A imagem e a poesia, partilham afinidades. São plurisignificantes. O que se vê, o que se lê, parece estar fixado no objecto ou na palavra, mas o seu sentido, a sua irreverência, o seu alcance está para lá do visível, dissemina-se, cola-se à pele de quem observa, de quem lê, como o incenso que se liberta até se entranhar e não ser mais reconhecido pelo olfacto como tal. Por isso quando vemos e quando lemos, nunca vemos ou lemos todos o mesmo. A poesia, em particular, é subversiva: quebra regras, dispõe-se num lugar entre o presente, o passado e o futuro, numa alteridade que pode ser o território próprio do humano e, regressa à pele, num arrepio, num espanto ou numa epifania.
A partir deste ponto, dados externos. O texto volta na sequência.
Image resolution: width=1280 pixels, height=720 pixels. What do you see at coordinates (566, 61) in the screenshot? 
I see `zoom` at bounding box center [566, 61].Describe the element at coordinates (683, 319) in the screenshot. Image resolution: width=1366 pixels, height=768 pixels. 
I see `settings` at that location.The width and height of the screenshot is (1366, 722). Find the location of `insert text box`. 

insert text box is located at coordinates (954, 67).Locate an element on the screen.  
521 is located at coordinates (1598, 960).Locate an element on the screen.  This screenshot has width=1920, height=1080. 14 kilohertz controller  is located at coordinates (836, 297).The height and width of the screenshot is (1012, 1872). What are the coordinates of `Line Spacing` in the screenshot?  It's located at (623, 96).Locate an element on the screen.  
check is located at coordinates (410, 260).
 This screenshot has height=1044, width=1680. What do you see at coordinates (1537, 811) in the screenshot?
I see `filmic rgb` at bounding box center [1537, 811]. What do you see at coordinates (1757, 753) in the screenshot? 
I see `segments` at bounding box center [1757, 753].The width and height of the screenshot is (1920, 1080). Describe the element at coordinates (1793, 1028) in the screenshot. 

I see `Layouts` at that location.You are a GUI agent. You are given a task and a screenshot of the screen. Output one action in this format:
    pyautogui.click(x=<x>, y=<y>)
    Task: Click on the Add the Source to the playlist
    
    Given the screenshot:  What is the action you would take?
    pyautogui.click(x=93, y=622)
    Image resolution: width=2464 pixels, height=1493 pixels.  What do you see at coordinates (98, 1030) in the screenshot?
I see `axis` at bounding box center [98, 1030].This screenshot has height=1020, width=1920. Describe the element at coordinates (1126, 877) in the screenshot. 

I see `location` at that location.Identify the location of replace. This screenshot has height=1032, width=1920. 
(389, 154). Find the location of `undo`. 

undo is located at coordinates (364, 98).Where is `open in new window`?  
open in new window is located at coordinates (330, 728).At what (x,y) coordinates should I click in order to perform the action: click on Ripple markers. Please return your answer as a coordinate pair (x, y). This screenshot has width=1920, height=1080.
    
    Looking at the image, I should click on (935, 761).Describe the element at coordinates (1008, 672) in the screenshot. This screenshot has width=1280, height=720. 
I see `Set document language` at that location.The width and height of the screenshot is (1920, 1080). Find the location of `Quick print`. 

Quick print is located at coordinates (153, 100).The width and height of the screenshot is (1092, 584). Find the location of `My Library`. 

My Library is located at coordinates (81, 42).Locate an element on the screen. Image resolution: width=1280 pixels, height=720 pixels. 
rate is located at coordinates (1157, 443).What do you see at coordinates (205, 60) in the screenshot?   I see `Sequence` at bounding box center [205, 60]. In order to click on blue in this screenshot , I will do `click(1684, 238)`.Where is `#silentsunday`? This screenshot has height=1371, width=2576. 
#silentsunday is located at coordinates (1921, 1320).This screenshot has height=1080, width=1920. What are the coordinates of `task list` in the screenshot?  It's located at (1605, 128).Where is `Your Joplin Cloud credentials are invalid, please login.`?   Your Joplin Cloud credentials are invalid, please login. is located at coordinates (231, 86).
A imagem, tal como a busco, encontra na poesia um alicerce de construção que, pode ser e também é, reconstrução e desconstrução. Nesse território poético, o outro, o destinatário, é parte das imagens que crio e que partilho. A sua função de receptor catalisa, numa outra dimensão que eu não vejo nem controlo, o sentido e o significado que ele próprio atribui à imagem, criando outra imagem à sua semelhança, carregada da sua experiência, embebida no seu unguento visceral. Quantas imagens uma imagem pode ter?